According to Sputnik, a Russian government-controlled news agency, the Roscosmos state corporation will likely to suffer funding shortages amounting to 150 billion rubles (more than $2 billion) in the next three years, from 2019 to 2021, reported arsTechnica.

Video: Joint US/Russian Space Station Crew Return To Earth In Kazakhstan

One expert observer of the Russian space program, Ivan Moiseev, the scientific leader of the Russian Space Policy Institute, says this is the case. Cuts in the Roscosmos budget will make it impossible to develop the new Soyuz-5 medium-lift booster, the Falcon 9 competitor, as well as imperil further development of a heavy-lift variant of the Russian Angara rocket.

“One can say that the current plan for an ultra-heavy booster is unnecessary because there is no payload or mission for it, and even the draft design has already cost a billion (rubles),” Moiseev told the Russian publication Lenta.RU. “Additionally, the development of new boosters is doubtful from a practical perspective, because the number of payloads we (Russia) will be lofting is fairly well known, and it is not growing with any stability,” wrote arsTechnica.

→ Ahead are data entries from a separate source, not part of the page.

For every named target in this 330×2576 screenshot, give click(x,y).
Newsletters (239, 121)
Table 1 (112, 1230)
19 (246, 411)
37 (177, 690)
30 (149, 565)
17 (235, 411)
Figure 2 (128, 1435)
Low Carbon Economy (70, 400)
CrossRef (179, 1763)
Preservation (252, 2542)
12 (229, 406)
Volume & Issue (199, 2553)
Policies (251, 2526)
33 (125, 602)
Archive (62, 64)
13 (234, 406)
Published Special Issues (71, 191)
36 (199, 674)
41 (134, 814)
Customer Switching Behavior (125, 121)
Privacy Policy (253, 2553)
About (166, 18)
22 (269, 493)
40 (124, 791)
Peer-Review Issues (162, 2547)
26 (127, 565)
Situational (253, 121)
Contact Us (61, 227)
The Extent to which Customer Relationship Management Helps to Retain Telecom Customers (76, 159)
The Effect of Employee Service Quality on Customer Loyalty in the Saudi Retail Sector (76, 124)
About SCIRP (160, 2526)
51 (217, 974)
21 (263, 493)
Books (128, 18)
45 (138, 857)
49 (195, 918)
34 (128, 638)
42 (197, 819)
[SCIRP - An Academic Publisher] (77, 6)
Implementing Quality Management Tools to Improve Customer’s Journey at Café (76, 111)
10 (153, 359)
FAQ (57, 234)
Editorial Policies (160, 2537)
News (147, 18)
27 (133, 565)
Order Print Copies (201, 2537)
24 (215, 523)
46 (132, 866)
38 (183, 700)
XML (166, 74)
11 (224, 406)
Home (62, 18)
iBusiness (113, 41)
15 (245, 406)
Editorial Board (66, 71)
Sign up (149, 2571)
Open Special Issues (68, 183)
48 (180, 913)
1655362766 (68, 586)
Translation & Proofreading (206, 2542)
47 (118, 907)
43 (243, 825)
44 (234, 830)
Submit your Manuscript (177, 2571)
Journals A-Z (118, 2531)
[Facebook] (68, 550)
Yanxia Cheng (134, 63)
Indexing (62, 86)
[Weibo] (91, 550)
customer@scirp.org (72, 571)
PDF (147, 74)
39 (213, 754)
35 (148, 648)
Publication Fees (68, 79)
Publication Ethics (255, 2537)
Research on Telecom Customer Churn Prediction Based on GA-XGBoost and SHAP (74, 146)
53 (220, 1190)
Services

Russian Space Program Close To Collapse

Russia has lost approximately 30% of the space-launch market to American commercial competitors. As a large-revenue generator for the Kremlin, the situation is striking.

The biggest space news out of Russia in the last few weeks has been confirmation that former deputy prime minister Dmitry Rogozin, who has been critical of NASA and been sanctioned by the United States, will now head Roscosmos. Very quickly, he will have to confront these budgetary issues and likely make decisions about Russian rocket development. He will need to be creative, as Vladimir Putin has just said, “We need to restore our leadership in space launches,” wrote arsTechnica.